At this point, I am assuming that cuda, my gpu, and this older version of pytorch are all playing nicely. However, when I go to train my model I get that RuntimeError I posted originally (copied below):

RuntimeError: cuda runtime error (48) : no kernel image is available for execution on the device at /pytorch/aten/src/THC/generic/THCTensorMath.cu:238

Here is the full output of the error, if that would be more useful:

THCudaCheck FAIL file=/pytorch/aten/src/THC/generic/THCTensorMath.cu line=238 error=48 : no kernel image is available for execution on the device
Traceback (most recent call last):
  File "run_lm_finetuning.py", line 548, in <module>
    main()
  File "run_lm_finetuning.py", line 500, in main
    global_step, tr_loss = train(args, train_dataset, model, tokenizer)
  File "run_lm_finetuning.py", line 206, in train
    output_device=args.local_rank)
  File "/home/user/.local/lib/python3.6/site-packages/torch/nn/parallel/distributed.py", line 215, in __init__
    self.broadcast_bucket_size)
  File "/home/user/.local/lib/python3.6/site-packages/torch/nn/parallel/distributed.py", line 377, in _dist_broadcast_coalesced
    dist._dist_broadcast_coalesced(self.process_group, tensors, buffer_size, False)
RuntimeError: cuda runtime error (48) : no kernel image is available for execution on the device at /pytorch/aten/src/THC/generic/THCTensorMath.cu:238

EDIT:
One last bit of information that might be useful.
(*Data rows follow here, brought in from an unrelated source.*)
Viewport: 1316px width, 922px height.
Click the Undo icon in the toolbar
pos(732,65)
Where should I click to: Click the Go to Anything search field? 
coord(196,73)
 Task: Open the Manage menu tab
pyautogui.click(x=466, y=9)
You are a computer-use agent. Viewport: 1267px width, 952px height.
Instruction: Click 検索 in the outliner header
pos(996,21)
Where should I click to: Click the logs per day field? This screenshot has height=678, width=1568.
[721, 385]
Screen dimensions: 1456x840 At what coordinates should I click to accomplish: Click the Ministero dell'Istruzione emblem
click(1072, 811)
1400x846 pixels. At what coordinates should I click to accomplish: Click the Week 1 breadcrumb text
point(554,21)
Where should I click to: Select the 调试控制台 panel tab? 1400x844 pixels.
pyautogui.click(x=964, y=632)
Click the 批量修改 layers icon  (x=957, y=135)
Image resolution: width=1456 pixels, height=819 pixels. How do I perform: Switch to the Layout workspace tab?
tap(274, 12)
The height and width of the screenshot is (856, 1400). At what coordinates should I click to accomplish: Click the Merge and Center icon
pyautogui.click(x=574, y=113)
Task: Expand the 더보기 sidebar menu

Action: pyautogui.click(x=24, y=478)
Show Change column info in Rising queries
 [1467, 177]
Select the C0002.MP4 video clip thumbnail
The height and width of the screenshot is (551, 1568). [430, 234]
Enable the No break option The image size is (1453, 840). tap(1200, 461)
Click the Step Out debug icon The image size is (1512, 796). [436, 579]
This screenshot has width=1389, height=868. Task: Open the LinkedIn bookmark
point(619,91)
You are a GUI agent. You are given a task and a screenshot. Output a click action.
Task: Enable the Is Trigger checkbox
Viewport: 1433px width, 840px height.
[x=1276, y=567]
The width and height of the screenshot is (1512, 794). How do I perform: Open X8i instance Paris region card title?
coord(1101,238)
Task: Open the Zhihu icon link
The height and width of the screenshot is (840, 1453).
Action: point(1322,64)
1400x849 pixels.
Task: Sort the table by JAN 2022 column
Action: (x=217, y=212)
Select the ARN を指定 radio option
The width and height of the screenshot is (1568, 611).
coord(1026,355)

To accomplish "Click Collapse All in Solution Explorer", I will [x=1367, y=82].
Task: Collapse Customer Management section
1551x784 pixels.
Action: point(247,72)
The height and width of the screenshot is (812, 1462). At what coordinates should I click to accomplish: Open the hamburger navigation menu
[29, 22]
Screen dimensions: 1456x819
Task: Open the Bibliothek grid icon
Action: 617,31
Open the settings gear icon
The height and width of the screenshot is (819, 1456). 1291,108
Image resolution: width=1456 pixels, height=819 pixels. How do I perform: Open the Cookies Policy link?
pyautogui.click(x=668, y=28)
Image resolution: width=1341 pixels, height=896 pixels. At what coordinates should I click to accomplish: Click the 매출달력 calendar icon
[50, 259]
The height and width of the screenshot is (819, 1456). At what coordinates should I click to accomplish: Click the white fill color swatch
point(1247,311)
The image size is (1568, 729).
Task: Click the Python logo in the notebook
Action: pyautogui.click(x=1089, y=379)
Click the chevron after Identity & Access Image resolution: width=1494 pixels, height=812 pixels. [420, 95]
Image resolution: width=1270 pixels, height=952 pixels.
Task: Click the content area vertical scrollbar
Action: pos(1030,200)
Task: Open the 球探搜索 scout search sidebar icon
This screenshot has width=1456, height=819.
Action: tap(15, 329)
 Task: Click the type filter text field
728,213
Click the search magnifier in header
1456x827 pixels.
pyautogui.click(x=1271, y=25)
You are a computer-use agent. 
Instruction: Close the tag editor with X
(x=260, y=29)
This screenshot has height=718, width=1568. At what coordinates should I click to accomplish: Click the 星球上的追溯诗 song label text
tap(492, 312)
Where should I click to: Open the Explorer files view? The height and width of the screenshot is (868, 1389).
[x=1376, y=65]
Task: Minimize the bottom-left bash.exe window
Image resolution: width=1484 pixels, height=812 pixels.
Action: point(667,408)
I am calling the python script as follows:

python -m torch.distributed.launch run_lm_finetuning.py

Hello Alex!

I don’t remember in detail how things unfolded when I got an old
build of pytorch to work with my old gpu. However, my understanding
of this (which could well be wrong) is that it is perfectly possible for
you to have your cuda version / cuda driver work properly with
your gpu, and have your version of pytorch work properly with your
cuda driver, but have pytorch not work with the specific compute
capability of your gpu.

I believe that a given cuda version / cuda driver typically works with
a range of compute capabilities.

In your case, your version of pytorch explicitly warns you that it needs
a higher compute capability.

So my interpretation is that yes, in a sense, pytorch and cuda and your
gpu are working together, and pytorch correctly recognizes your gpu.
But your version of pytorch knows that it uses some post-capability-2.0
gpu computation features, and warns you of this. (You could argue
that pytorch could simply say “no gpu” at this point, but it chooses to
admit that there is a recognized gpu, but warns you it’s not good enough.)

Then when you actually try to use the gpu (or at least some specific
“kernel” that uses an unsupported feature), you get the runtime error.

My recollection and understanding is that somewhere in the pytorch
code is the required cuda compute capability, but that this has not
be systematically recorded for the various pytorch builds. So you can
either try installing a build and see what it thinks of your cpu, or if
you can somehow match up a build to the version of the source from
which it was built, you could look in the code to check the required
compute capability.

What I did when I wanted to use pytorch with my old gpu was to keep
trying older and older archived pytorch builds until I found one that
worked.

But the bottom line is torch.cuda.is_available() == True is not
equivalent to “this pytorch works with this gpu.”

Have fun.

K. Frank

This is exactly what I was wondering about. I agree with your recommendation and will keep trying older versions of pytorch to see if I find one that will work with my gpu. Thank you for your detailed response!

Does anyone know where I can download older version of pytorch for linux?